Greyfox usually does read my blogs. I assumed he’d read that one,
and I knew it might trigger a narcissitic rage, or at the very least a
little snit. That gives me opportunities to confront his
pathology. He is either over it by now or he switched from rage
mode into ingratiation by nine o’clock last night, because he was sweet
as ever in our phone conversations last night. He’s like that.

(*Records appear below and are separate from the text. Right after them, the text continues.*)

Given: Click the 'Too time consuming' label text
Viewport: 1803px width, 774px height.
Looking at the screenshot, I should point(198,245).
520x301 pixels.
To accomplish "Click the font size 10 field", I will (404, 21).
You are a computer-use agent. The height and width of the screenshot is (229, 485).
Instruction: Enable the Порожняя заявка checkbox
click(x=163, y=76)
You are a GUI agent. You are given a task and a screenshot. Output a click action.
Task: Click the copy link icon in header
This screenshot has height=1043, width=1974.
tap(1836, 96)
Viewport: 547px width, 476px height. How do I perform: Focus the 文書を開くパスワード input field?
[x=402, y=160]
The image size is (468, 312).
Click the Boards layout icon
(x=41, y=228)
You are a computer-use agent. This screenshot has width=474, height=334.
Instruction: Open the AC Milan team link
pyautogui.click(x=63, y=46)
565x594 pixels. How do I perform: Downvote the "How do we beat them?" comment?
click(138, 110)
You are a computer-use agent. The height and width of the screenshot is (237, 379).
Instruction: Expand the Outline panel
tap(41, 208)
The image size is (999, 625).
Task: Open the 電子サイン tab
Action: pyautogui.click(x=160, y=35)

I’ve done that: run away, dumped relationships when they weren’t
perfect. I tried for years to get Greyfox to move out, and even
took a long (27,000-mile) trip eleven years ago because I just couldn’t
handle his bullshit. But then I decided I wasn’t going to let the
asshole chase me out of my home, and I came back. I have a strong
ego, so for the most part his bullshit doesn’t hurt me. I’ve had
to put a lot of effort into keeping his abuse from warping Doug, and
haven’t been entirely successful. The kid despises the old fart,
and that emotional baggage is bad for the kid, but if and when we can
work through it the experience and the lesson are going to be something
that will help him throughout his life.
“…reasons and convictions,” yes… Greyfox has always been an
interesting person to know. Even disregarding our long
reincarnational history together (including a life in Asia thousands of
years ago when we were both wandering masterless warrior monks, one
just a couple of thousand years ago when we were army buddies in the
Roman Legions, and a more recent one when we were a May/December pair
of lovers in Elizabethan England [I was the December one], he’s one of
the few men I’ve known who is even close to my level of
intelligence. That there is an in-joke he may get, if he recalls
having once told me that I was one of the few women he’d known who was
close to his….
:-p
After he sobered up and diagnosed his own NPD, it became sorta obvious
to me why we came together this time. There may not be another
person on this planet at this time who has both the skill and the
motivation to help Greyfox through this therapy. There is
probably not another person around who could provide me with the mental
challenge I crave and need to keep going through my physical handicaps,
and who is willing to provide the material support for this strange duo
of Doug and me, the slacker and the gimp. We’re a pair, a diverse
mismatched pair of misfits with a history that has only begun to be
told. If I could get him to collaborate with me on a book of our
past-life recollections, we’d surely be rich and famous.
But he’d rather not remember most of that stuff, and I don’t push it
because I don’t want to be famous. Maybe after I’m dead he’ll use
what I’ve written about my recall and fill in his own part and write
that book. Then he’ll have to deal with the fame and
fortune. Would serve him right, the asshole!
Oh, by the way, in case it’s not blatantly obvious, I love the asshole
in my own bitchy way. I love him enough not to cut him too much
slack. And totally aside from loving, which is just something I
choose to do because being a loving person is important to me, and not
because of anything he is or does, he’s funny. Doug has long said
that living here is like living in a sit-com. And it’s a more
intelligent sit-com than any on TV. A lot of our jokes would just
sail right over the heads of a general audience.
I did want to share with you the story about what Carl McCunn, Chris
McCandless and Bart Schleyer have in common, plus what columnist Craig
Medred had to say about one of our neighbors who, “did the best he
could for his dogs,” but this has run long and I want to get some work
done before I run out of this day’s ration of energy. I may be
back later today with those bits of last week’s news, which I’ve
intended to post for several days now.